Há apenas uma semana, ocorreram negociações sauditas-chinesas, nas quais, se descartarmos a casca verbal, o principal tema era evitar acordos em dólares ao fazer transações de petróleo. De acordo com os dados mais recentes, os sauditas produzem 11 milhões de barris de petróleo por dia, um quarto dos quais vai para a China. Ao mesmo tempo, eles realizam cálculos (assim como 75% de todas as outras transações com ouro negro líquido) em dólares. Para designar esse fenômeno, o termo correspondente foi cunhado há muito tempo: “petrodólar”, de gasolina – combustível.

Mais alguns números

O volume do comércio anual de petróleo é estimado em 14 trilhões de dólares, e a reserva mundial de divisas tem um volume de oito trilhões, dos quais 7,1 trilhões em moeda americana. O euro tem 2,5 trilhões, a libra esterlina tem 0,6 trilhão e o yuan chinês se contenta com modestos 0,2 trilhão. A dissociação do petrodólar levará a um salto acentuado na importância do yuan, bem como a um aumento igualmente rápido em sua oferta monetária.
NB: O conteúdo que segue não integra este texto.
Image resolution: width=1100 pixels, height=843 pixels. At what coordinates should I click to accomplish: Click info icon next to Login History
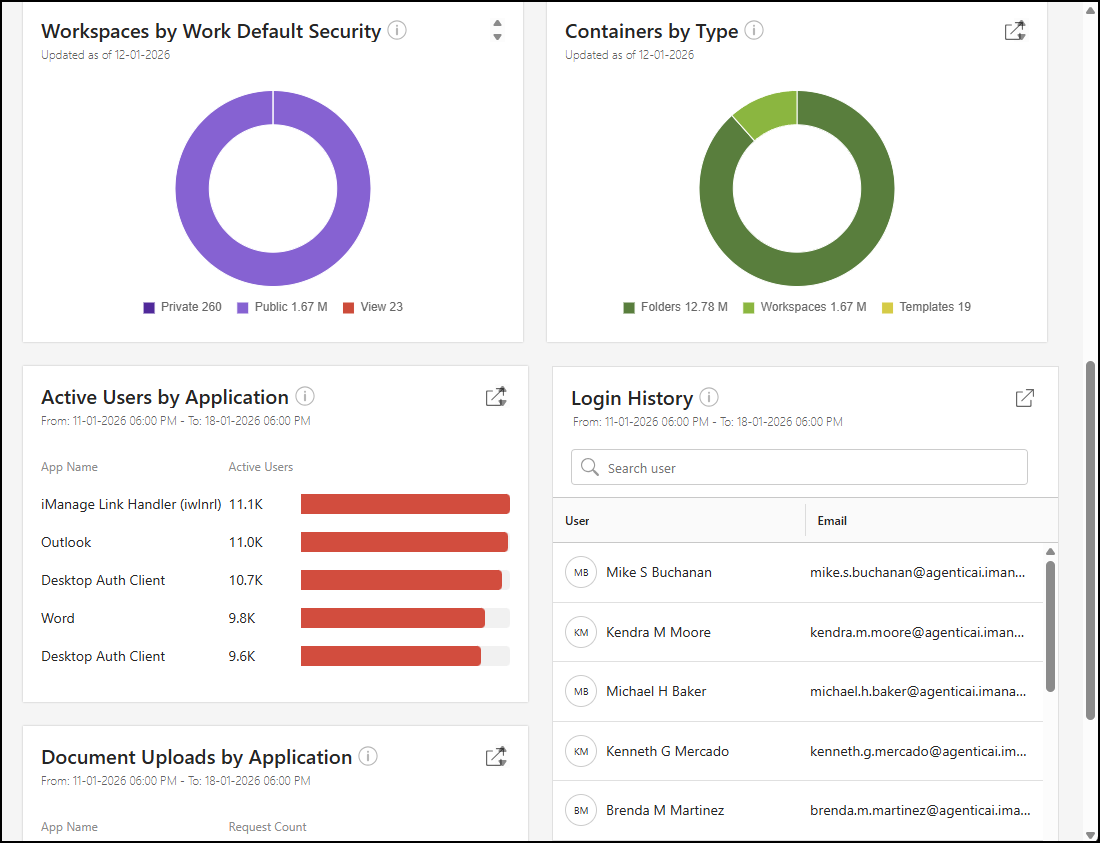click(x=709, y=398)
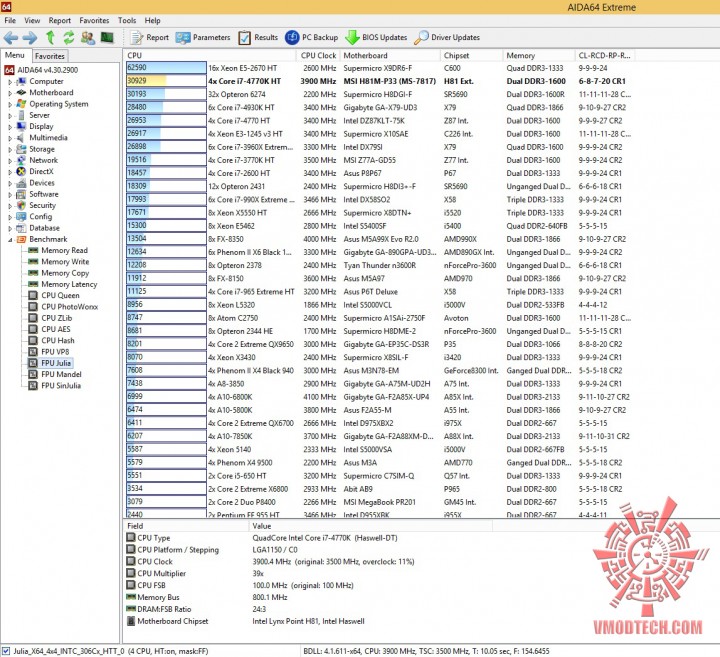Open benchmark Parameters
This screenshot has width=720, height=657.
point(202,38)
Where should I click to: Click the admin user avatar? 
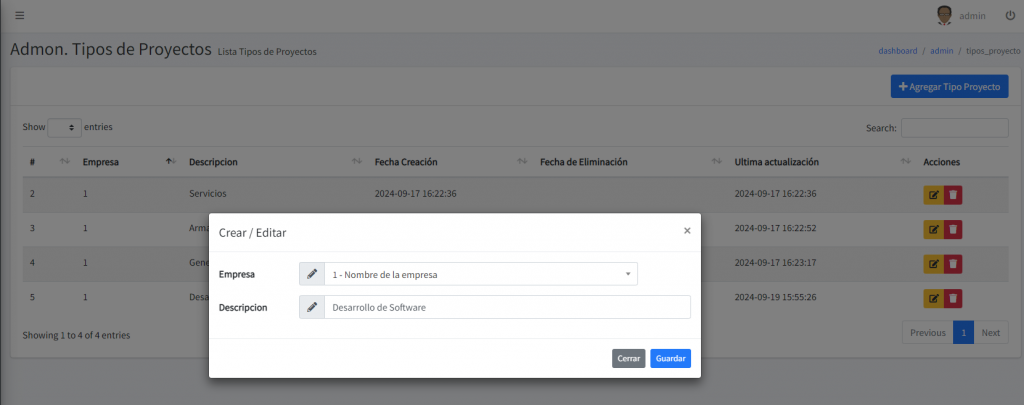(944, 15)
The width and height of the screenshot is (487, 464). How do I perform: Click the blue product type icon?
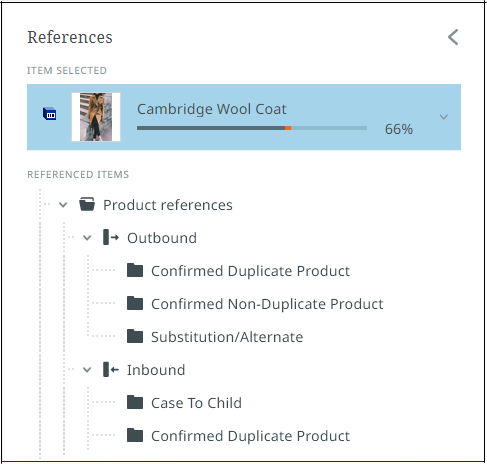(50, 114)
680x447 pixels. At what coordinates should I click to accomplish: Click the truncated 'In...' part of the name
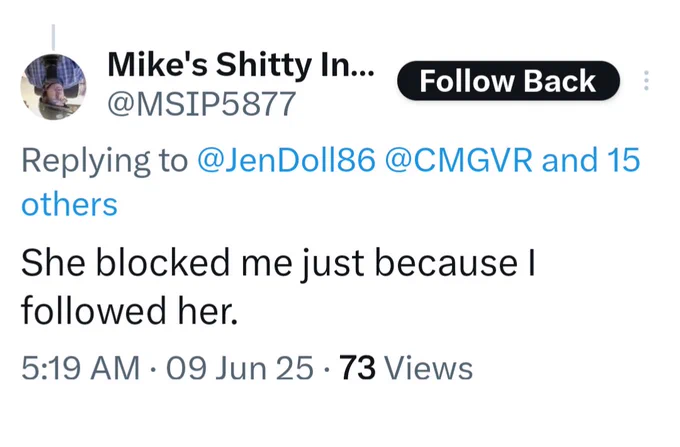tap(347, 65)
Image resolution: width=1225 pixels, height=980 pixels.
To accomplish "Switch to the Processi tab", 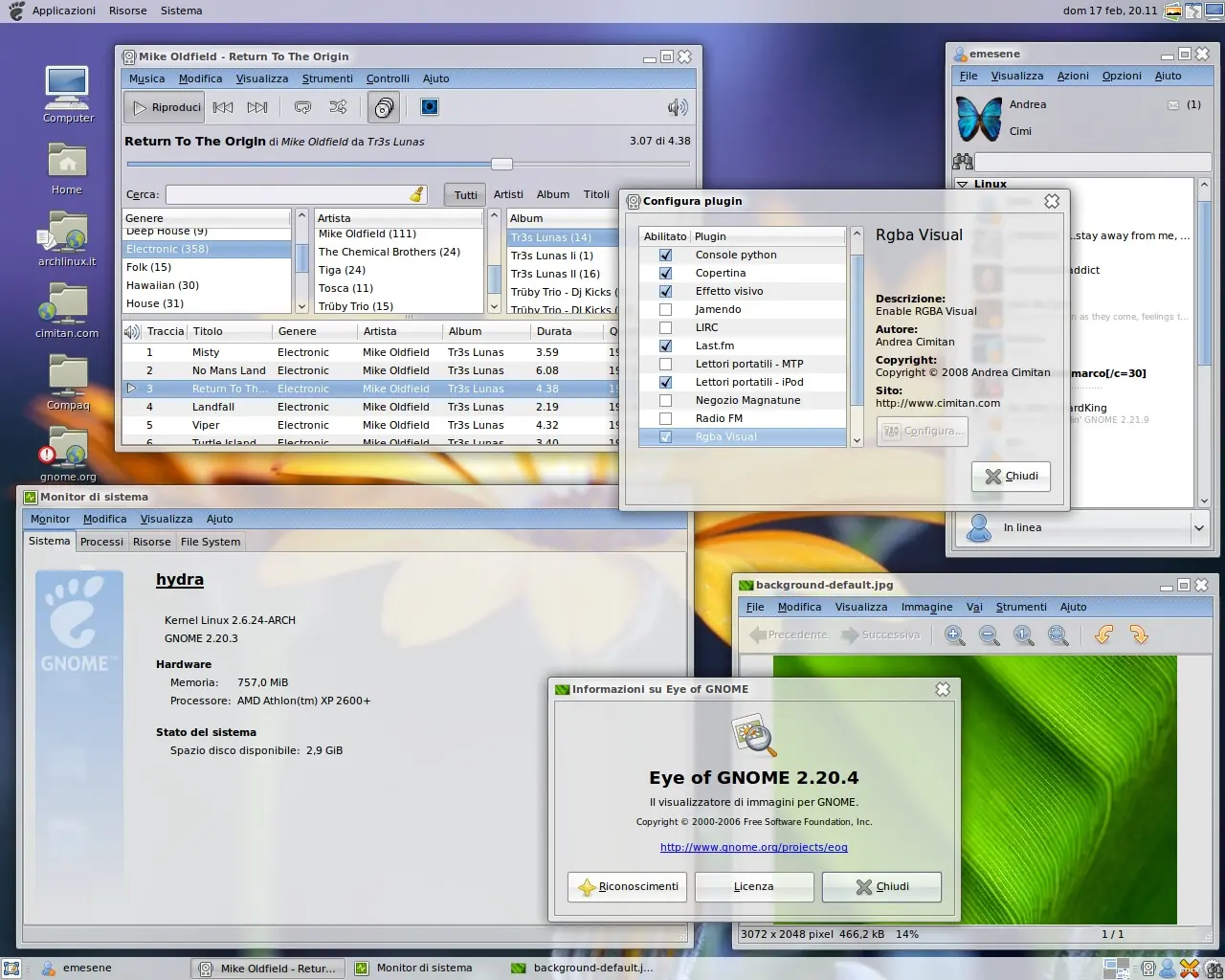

Para simplificar, o mundo inteiro não trabalhará mais para manter o valor e a importância da moeda americana, e a atual impressão quase descontrolada de notas americanas levará ao que deveria – à hiperinflação. Ao longo da cadeia, isso provocará um declínio nos padrões de vida, um aumento nos preços das principais categorias de bens, combustíveis, energia e serviços.

Para não criar uma impressão errônea, vamos fazer uma ressalva de que os produtores de petróleo não vão apenas para Pequim. Somente no mês passado, o chefe do Ministério das Relações Exteriores da Rússia conseguiu se reunir com o chefe da AIEA e seu colega do Catar, outro ator importante no mercado de hidrocarbonetos. Ao mesmo tempo, o ministro da Defesa, Sergei Shoigu, fez uma visita a Damasco e teve um encontro pessoal com Bashar al-Assad, de onde começou nossa conversa.

Até o fatídico 2011, a Síria produzia meio milhão de barris de petróleo por dia, e os eventos atuais sugerem que sua indústria principal pode contar com um apoio abrangente.
Os eventos na Ucrânia são apenas um eco de processos globais. A China assume uma posição de óbvia neutralidade pró-Rússia, e a diligência dos produtores de petróleo árabes sugere que não apenas Moscou e Pequim estão cansadas do mundo unipolar com o total controle americano. E isso é para dizer o mínimo.